**DIRECTION**
Lay out the listing as a two-column CSV with the headers "target" and "click", from its start through the line holding "info@areok.se (1047, 1769)", inclusive. Give each text and its answer one row, with each value in its own quoted field, line breaks turned into spaces, and the pictures left out.

**ENTRIES PROVIDED**
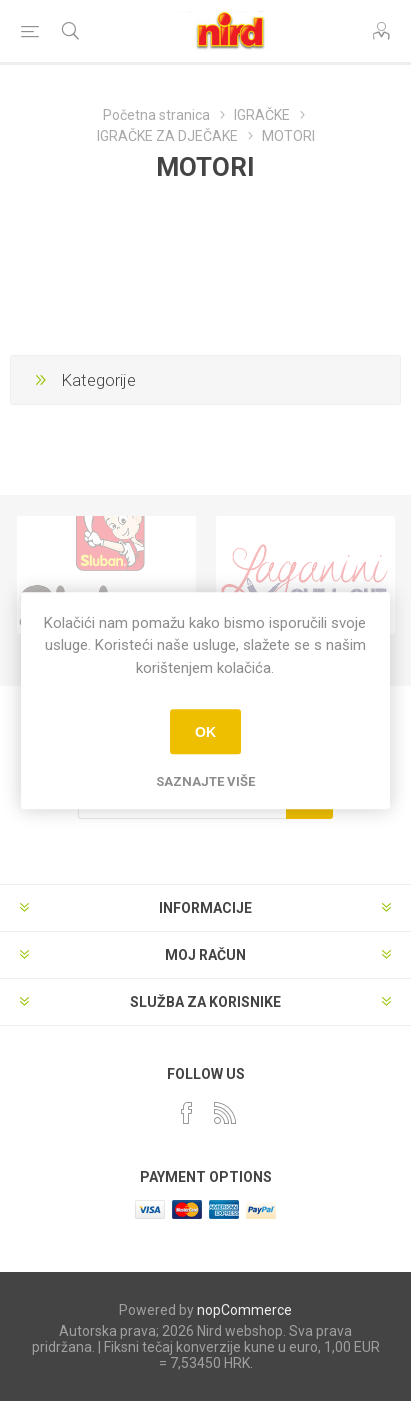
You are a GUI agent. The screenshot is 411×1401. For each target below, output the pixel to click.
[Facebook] (187, 1113)
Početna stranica (156, 115)
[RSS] (225, 1113)
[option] (106, 575)
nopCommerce (244, 1310)
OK (205, 732)
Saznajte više (205, 781)
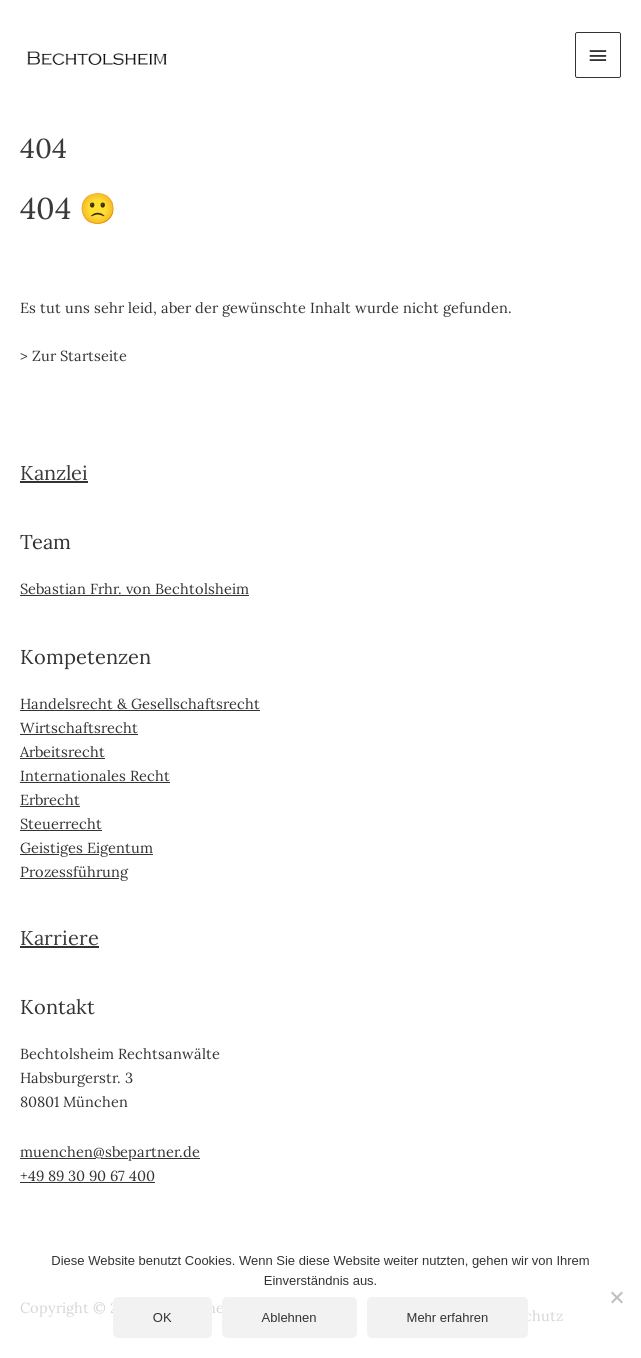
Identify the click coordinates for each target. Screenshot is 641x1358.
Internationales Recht (95, 775)
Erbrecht (50, 799)
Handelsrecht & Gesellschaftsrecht (140, 703)
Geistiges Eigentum (86, 847)
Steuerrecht (61, 823)
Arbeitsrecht (62, 751)
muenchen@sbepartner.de (110, 1151)
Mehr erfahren (448, 1317)
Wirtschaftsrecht (79, 727)
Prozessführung (74, 871)
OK (162, 1317)
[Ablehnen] (616, 1297)
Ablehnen (289, 1317)
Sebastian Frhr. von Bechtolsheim (134, 588)
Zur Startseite (79, 355)
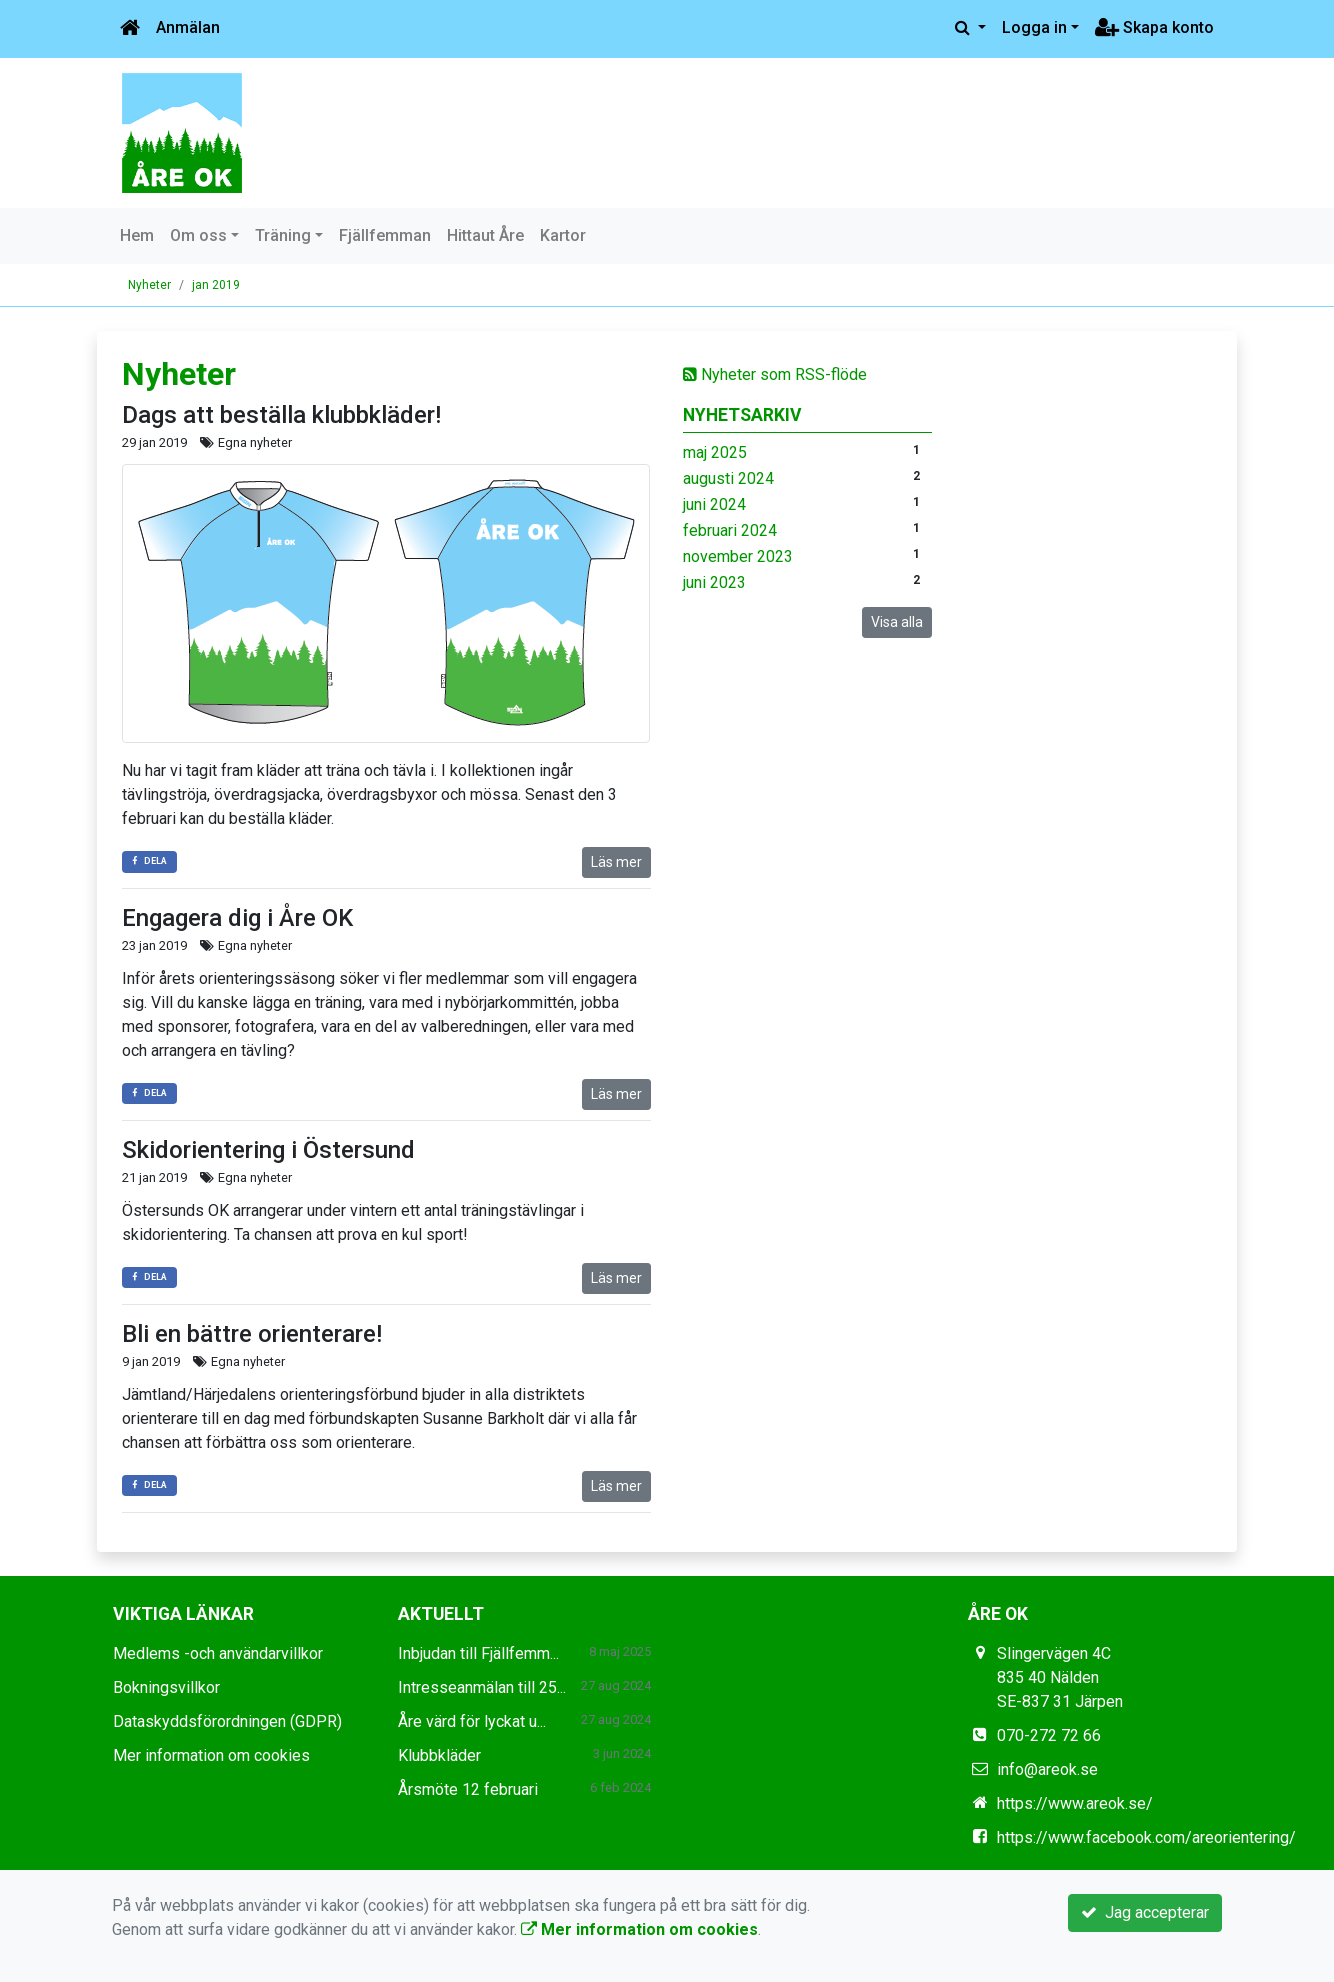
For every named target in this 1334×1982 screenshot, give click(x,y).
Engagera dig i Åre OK (237, 918)
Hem (137, 235)
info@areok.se (1047, 1769)
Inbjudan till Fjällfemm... (478, 1653)
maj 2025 (715, 452)
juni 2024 (714, 504)
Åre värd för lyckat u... (472, 1721)
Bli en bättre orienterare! (252, 1334)
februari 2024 (730, 530)
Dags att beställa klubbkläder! (281, 415)
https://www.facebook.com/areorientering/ (1146, 1837)
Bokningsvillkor (166, 1687)
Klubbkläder (439, 1755)
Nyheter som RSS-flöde (775, 374)
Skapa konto (1154, 27)
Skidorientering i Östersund (268, 1150)
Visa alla (897, 622)
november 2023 (738, 556)
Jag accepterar (1145, 1912)
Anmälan (188, 27)
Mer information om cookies (211, 1755)
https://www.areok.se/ (1075, 1803)
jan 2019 (216, 285)
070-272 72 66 (1049, 1735)
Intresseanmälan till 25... (482, 1687)
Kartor (563, 235)
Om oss (198, 235)
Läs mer (616, 862)
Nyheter (149, 285)
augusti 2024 (728, 478)
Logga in (1034, 27)
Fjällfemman (385, 235)
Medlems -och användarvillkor (218, 1653)
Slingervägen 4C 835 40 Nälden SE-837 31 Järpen (1060, 1677)
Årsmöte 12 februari (468, 1789)
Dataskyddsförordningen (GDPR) (227, 1721)
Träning (283, 235)
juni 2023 (714, 582)
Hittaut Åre (485, 235)
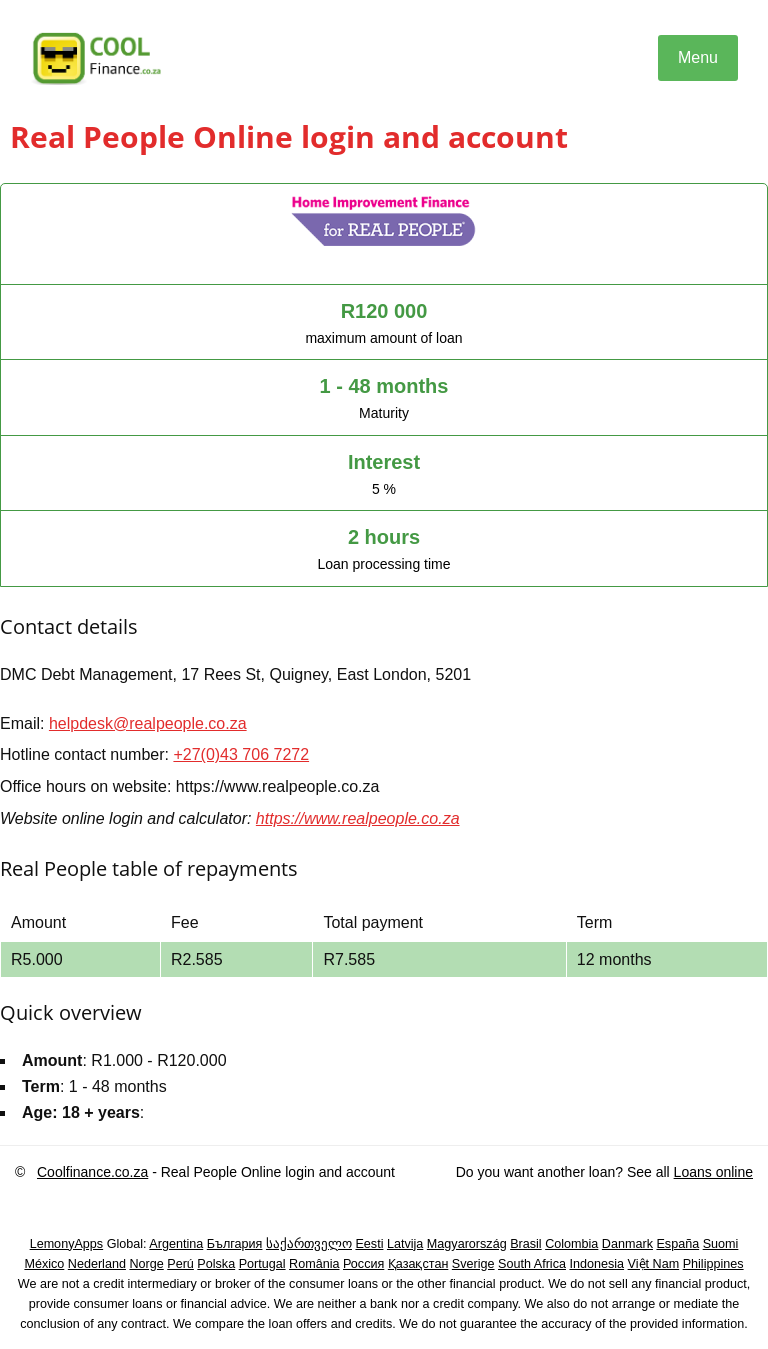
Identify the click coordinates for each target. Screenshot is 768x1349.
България (235, 1244)
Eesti (369, 1244)
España (677, 1244)
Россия (363, 1264)
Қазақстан (418, 1264)
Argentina (176, 1244)
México (44, 1264)
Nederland (97, 1264)
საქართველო (309, 1244)
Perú (180, 1264)
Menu (698, 57)
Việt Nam (654, 1264)
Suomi (721, 1244)
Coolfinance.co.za (92, 1172)
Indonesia (596, 1264)
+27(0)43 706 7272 (241, 754)
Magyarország (467, 1244)
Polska (216, 1264)
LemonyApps (67, 1244)
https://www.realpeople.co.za (358, 818)
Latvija (405, 1244)
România (314, 1264)
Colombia (571, 1244)
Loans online (713, 1172)
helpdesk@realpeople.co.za (148, 723)
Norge (146, 1264)
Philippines (713, 1264)
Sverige (473, 1264)
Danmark (627, 1244)
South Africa (532, 1264)
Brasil (526, 1244)
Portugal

**COMPLETE OUTPUT**
target,click
"You are a GUI agent. The screenshot is 411×1401. For each target below, output the pixel to click. [Facebook]","(187, 1113)"
"Početna stranica","(156, 115)"
"[RSS]","(225, 1113)"
"[option]","(106, 575)"
"nopCommerce","(244, 1310)"
"OK","(205, 732)"
"Saznajte više","(205, 781)"
"Identify the click coordinates for each target. Screenshot is 641x1358. Internationales Recht","(95, 775)"
"Erbrecht","(50, 799)"
"Handelsrecht & Gesellschaftsrecht","(140, 703)"
"Geistiges Eigentum","(86, 847)"
"Steuerrecht","(61, 823)"
"Arbeitsrecht","(62, 751)"
"muenchen@sbepartner.de","(110, 1151)"
"Mehr erfahren","(448, 1317)"
"Wirtschaftsrecht","(79, 727)"
"Prozessführung","(74, 871)"
"OK","(162, 1317)"
"[Ablehnen]","(616, 1297)"
"Ablehnen","(289, 1317)"
"Sebastian Frhr. von Bechtolsheim","(134, 588)"
"Zur Startseite","(79, 355)"
"For every named target in this 1334×1982 screenshot, give click(x,y). Engagera dig i Åre OK","(237, 918)"
"Hem","(137, 235)"
"info@areok.se","(1047, 1769)"